大連理工大学・Oxford・中山大学・上海交通大学などの研究者は、複数の腕を協調させるVLA「MA-VLA」を発表した(ECCV 2026採択)。既存のVLAには「どの腕が何をするか」を指定する仕組みが無いという問題意識で、協調行動を中間粒度の原子行動プロンプトに分解して各腕に割り当てる。分解はGPT-4.1を使ったプランナーが行い、部分目標を明示的に指定でき、タスク間で原子行動を再利用できる。学習時には観測とプロンプトを腕の間で入れ替えるArm Shuffleを行い、腕の役割に依存しない指示追従を強制する。

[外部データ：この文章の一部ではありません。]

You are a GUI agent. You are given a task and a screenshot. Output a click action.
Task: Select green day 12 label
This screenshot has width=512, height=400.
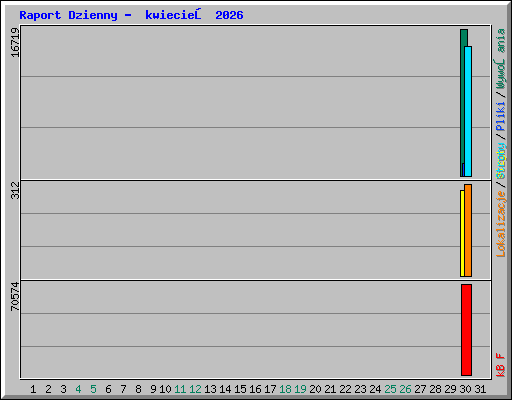(195, 389)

π0(pi0_base)を初期値として2腕・3腕・4腕の構成で評価した。RoboFactoryのドメイン内で二腕83.5%・多腕83.3%(π0は80.3%・76.5%)、RoboTwin 2.0 Hardで平均49.0%対41.1%。学習に無い協調パターンで構成した分布外ベンチマークでは、ベースラインが0.0%のところ13.0%だった。実機は12自由度の双腕SO101で、ボウル積みがドメイン内12/20・分布外10/20(π0は9/20・0/20)。数字はまだ低いが、「腕を足しても方策を作り直さない」ための枠組みとして記録する。コード・モデル・データはGitHubで公開している。